La déprofessionnalisation des soins, c’est d’abord une dévaluation de professions à prédominance féminine. Elle entraîne une perte de sens dans l’exercice professionnel, une diminution de l’autonomie et une surcharge de travail, puisque ce sont souvent les professionnelles en soins qui doivent assumer la responsabilité des activités réalisées par ce personnel.

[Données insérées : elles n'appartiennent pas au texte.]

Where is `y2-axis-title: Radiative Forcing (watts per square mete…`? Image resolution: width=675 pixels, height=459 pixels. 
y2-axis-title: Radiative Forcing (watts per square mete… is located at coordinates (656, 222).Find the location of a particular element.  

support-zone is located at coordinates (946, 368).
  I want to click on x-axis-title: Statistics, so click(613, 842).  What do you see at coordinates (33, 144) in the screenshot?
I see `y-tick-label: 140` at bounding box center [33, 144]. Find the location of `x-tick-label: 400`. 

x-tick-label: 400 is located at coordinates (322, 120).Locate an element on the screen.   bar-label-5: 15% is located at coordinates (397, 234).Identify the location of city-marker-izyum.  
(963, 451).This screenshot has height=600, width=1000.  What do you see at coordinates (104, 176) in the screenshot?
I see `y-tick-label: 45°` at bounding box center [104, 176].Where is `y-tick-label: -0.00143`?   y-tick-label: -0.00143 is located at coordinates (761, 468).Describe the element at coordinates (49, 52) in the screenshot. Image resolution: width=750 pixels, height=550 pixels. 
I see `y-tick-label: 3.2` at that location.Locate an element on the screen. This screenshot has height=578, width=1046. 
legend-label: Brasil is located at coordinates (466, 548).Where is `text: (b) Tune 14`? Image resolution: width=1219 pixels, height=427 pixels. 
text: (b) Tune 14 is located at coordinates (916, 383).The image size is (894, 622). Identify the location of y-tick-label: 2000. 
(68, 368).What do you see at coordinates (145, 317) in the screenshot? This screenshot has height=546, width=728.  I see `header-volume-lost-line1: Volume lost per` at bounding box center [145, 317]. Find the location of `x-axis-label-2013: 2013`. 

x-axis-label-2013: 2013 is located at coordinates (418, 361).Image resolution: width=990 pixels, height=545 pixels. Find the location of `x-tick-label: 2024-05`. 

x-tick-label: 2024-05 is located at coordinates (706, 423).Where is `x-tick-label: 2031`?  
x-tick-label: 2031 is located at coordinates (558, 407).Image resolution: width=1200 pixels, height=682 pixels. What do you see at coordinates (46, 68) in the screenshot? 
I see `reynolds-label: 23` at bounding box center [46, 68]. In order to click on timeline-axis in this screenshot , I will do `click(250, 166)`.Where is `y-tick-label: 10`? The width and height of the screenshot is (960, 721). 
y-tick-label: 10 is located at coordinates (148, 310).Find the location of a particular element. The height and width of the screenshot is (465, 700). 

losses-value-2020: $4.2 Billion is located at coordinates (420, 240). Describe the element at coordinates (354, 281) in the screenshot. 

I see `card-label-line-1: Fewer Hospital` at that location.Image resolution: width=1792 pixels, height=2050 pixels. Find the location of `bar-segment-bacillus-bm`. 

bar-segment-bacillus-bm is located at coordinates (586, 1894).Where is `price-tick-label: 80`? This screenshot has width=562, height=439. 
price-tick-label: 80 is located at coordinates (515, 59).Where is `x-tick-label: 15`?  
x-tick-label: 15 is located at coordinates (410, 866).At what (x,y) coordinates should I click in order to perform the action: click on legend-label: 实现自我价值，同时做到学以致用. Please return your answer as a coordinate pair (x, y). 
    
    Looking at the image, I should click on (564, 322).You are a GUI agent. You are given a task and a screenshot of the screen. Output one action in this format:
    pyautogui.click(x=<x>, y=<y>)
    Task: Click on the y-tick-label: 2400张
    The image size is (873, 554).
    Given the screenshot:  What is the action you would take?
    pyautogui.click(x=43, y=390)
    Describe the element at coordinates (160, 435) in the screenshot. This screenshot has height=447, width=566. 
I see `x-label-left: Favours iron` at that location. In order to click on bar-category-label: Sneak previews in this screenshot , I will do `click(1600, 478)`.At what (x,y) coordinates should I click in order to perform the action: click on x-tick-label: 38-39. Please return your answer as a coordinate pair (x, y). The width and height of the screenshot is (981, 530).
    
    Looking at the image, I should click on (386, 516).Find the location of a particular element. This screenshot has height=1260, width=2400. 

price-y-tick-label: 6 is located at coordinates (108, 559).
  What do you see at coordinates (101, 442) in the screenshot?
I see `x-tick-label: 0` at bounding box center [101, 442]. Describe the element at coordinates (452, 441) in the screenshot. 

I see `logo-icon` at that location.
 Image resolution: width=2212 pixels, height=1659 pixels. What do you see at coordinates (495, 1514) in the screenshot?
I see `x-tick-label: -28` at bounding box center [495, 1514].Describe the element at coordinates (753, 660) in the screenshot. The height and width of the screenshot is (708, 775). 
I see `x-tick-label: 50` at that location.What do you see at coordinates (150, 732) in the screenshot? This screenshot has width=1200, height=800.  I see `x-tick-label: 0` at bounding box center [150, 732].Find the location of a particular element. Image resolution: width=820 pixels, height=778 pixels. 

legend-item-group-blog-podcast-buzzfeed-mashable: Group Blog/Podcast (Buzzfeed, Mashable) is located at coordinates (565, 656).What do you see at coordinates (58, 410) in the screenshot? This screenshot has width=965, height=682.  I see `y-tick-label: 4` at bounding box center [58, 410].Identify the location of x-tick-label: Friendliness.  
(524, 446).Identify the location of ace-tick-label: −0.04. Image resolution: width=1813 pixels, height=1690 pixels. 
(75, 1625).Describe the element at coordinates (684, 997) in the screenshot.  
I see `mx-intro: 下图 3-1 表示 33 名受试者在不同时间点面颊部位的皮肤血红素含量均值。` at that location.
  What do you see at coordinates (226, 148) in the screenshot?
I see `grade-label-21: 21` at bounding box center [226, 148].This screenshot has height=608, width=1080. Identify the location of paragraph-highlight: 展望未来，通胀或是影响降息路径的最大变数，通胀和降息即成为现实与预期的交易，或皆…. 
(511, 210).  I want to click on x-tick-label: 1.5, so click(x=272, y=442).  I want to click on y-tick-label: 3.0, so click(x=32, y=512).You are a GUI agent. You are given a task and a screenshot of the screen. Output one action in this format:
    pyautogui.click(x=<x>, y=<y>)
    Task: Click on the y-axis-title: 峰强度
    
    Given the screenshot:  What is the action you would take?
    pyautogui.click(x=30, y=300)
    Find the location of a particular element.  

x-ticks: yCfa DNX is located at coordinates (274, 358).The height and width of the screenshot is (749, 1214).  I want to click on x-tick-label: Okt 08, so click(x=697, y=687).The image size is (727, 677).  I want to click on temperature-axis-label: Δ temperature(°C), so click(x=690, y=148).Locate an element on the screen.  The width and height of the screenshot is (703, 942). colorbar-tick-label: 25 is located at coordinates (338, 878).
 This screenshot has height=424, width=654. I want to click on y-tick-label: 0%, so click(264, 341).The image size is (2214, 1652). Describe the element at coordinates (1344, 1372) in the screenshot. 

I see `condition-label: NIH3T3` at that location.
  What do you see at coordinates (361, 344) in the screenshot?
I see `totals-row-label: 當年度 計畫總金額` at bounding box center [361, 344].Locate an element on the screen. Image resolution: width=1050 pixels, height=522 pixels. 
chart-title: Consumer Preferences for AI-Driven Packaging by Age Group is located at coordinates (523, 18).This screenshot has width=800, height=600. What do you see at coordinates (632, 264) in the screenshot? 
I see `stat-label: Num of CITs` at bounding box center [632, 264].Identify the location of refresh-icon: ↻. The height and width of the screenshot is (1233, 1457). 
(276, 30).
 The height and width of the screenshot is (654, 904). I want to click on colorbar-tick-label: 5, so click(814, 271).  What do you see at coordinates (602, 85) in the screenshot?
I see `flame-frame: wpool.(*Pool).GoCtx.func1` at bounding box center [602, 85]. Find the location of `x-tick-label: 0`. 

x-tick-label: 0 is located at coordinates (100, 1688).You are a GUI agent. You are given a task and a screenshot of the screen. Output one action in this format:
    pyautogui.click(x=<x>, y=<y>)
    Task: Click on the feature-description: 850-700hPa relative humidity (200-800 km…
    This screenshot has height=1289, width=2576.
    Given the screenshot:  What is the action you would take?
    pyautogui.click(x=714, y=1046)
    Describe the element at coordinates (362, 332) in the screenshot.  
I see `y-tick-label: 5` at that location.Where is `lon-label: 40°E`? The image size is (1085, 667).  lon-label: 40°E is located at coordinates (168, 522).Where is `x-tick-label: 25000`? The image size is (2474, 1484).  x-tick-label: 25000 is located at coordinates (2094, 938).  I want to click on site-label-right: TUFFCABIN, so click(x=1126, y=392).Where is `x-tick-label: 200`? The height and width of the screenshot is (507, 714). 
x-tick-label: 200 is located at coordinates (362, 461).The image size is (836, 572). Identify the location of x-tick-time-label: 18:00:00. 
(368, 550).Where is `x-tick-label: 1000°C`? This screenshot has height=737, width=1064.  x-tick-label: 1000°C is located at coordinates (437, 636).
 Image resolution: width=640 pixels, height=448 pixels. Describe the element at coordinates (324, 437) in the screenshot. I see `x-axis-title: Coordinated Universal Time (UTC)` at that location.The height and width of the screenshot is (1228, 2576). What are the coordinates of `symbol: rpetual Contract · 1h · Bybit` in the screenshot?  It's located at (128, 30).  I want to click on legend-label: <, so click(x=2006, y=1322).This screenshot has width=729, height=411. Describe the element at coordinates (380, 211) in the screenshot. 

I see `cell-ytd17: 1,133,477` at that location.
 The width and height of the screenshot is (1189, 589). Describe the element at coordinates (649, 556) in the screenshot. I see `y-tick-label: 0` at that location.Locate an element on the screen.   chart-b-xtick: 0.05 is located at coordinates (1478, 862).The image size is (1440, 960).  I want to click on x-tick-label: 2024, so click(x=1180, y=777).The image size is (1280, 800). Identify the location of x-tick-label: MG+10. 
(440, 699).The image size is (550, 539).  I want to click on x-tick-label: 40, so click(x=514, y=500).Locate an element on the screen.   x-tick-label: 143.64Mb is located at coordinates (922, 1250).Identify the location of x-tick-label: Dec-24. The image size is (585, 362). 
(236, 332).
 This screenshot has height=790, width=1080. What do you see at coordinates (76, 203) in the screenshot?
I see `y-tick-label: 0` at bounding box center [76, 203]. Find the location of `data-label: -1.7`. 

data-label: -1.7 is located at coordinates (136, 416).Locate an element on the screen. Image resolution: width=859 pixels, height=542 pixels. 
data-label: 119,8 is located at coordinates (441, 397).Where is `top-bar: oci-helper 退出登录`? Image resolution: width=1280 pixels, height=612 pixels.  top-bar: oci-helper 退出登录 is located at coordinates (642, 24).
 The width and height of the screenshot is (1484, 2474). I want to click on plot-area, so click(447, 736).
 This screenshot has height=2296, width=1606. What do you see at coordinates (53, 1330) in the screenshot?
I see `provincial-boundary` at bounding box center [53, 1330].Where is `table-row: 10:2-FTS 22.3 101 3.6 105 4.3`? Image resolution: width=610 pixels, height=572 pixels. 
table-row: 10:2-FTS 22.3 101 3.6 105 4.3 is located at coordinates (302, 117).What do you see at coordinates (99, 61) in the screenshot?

En misant sur la déprofessionnalisation, le gouvernement fait peser le fardeau de l’accessibilité aux soins sur les épaules des professionnelles en soins et des proches. Ainsi, il se déresponsabilise de ses obligations et cela a inévitablement des impacts sur les soins et les services offerts aux patient-e-s.
Efficacité
Le gouvernement cherche à rendre le réseau public plus « performant ». Cette vision managériale des soins repose sur des indicateurs de performance décidés par le MSSS et par Santé Québec, qui sont bien loin des préoccupations des professionnelles en soins et des patient-es. L’atteinte de ces cibles se fait d’ailleurs difficilement sans affecter la qualité et la sécurité des soins.
Ce type de gestion engendre une charge de travail additionnelle pour les professionnelles en soins, qui doivent dorénavant effectuer encore plus de tâches administratives pour satisfaire les tableaux Excel des hauts dirigeants. Occupées à montrer leur performance, elles sont alors moins disponibles pour offrir des soins.
Mais quels indicateurs permettent de mesurer le réconfort, l’écoute ou l’empathie nécessaires à une prise en charge humaine et complète? En misant sur la performance, les gouvernements invisibilisent une grande part du travail qui est pourtant essentiel au rétablissement des patientes.